If you want to be a good leader, you should be a good mentor. Mentorship is a win-win relationship that both employees and employers want. Consider what happened when Sun Microsystems implemented a mentorship program:
Participants had a retention rate 23% higher than nonparticipants
Mentors had a retention rate 20% higher than nonparticipants
But the benefits of mentorship can’t always be captured in numbers. Here’s what people from both sides of the mentoring relationship said were their most valuable lessons.
Mentoring someone who works in a different area of the organization gives you a whole different perspective and a much broader understanding of the business.
It's critical to gain and maintain the trust of your mentee. This isn't something that happens instantaneously; it takes time and effort. You need to create an environment where the mentee feels like they can say anything and won't be judged or feel like you're going to go talk to their direct boss.
I had to learn that I can't fix my mentee's problems — no matter how tempting it may be — because that's not the purpose of the relationship. My role is to offer advice and help them learn how to solve problems on their own.
I've learned that mentoring someone inside the organization presents different challenges than mentoring someone outside of the organization. When you mentor someone inside the organization, you have to put aside your biases and focus on helping the individual develop, not solving company issues.
Learning to Let Go
Brad Barbera, Principal of Pi Innovation LLC, tells us about “the best lesson I ever received, from the best mentor I ever had.” It came while he was experiencing a time at work when looming deadlines and unexpected fires threatened to overwhelm him.
“The VP of my division, who was my boss's boss, saw me at my desk late one night and could tell that I was getting close to blowing a gasket. He asked me about what was going on, and I started to explain about this project and that delay and the other conflict and ... he interrupted me. He asked if any of those things were going to pass my rocking chair test?

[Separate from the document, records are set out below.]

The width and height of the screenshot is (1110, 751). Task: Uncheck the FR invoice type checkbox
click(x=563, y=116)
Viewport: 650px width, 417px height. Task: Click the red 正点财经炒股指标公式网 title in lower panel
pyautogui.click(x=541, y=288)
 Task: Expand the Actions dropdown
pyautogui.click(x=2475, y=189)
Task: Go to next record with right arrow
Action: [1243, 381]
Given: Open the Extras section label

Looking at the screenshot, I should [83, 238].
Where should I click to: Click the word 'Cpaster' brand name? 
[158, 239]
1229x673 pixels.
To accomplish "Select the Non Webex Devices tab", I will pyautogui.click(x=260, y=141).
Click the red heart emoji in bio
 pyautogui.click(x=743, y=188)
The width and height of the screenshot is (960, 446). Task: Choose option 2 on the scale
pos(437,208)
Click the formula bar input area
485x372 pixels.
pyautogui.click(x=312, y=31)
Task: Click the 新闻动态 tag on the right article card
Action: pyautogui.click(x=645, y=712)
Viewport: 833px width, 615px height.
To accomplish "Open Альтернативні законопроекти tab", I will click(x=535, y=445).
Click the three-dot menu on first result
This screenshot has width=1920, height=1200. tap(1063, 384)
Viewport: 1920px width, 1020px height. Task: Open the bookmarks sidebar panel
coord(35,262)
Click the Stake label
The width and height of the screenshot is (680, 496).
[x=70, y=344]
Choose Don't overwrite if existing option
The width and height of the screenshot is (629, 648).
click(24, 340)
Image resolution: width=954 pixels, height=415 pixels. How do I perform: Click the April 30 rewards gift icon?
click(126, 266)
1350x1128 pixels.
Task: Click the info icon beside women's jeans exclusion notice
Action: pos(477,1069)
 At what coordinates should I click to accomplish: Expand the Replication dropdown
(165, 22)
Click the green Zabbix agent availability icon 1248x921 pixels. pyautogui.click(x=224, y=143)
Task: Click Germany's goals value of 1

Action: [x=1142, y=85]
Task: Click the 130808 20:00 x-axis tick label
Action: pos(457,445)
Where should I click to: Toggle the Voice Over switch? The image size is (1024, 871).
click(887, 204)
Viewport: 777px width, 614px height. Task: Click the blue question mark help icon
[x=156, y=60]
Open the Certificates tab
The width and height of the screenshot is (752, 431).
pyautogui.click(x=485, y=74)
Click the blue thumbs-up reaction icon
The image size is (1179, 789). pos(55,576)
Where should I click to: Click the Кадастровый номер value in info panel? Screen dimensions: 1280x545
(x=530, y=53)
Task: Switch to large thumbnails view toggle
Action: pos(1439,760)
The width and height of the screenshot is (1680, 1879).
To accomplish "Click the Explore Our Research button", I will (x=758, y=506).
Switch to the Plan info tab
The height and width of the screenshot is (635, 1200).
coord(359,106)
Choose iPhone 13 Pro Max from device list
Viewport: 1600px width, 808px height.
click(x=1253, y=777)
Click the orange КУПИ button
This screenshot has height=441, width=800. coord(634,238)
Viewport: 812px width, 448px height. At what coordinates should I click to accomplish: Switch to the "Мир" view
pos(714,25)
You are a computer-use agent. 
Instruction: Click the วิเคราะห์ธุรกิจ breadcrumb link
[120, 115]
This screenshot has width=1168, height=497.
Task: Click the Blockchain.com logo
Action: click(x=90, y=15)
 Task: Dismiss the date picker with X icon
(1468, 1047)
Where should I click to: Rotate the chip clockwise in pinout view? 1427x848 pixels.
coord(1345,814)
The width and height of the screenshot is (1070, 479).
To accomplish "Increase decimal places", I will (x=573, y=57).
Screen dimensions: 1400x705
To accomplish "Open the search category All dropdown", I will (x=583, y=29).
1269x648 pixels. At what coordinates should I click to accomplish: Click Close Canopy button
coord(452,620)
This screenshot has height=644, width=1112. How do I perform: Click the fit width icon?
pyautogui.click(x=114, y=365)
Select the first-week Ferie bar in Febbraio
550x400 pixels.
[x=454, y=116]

“He went on to tell me that when he retired, he planned to get a log cabin in the mountains of Colorado, with a rocking chair on the front porch. He'd then sit in that chair, watching the sun rise or set over the mountains, and reflect back on the important events of his life, both good and bad. He used that image as a way of managing his current priorities. In the here and now, he would think, will this situation be something that I'll be thinking about in my rocking chair?”
Using this test helped Barbera clarify his priorities, which relieved his stress and boosted his productivity. He’s gone on to share this piece of wisdom with his own mentees.
A mentor relationship can yield valuable lessons for both parties. Open up your organization to mentoring, and see what it teaches you and your employees.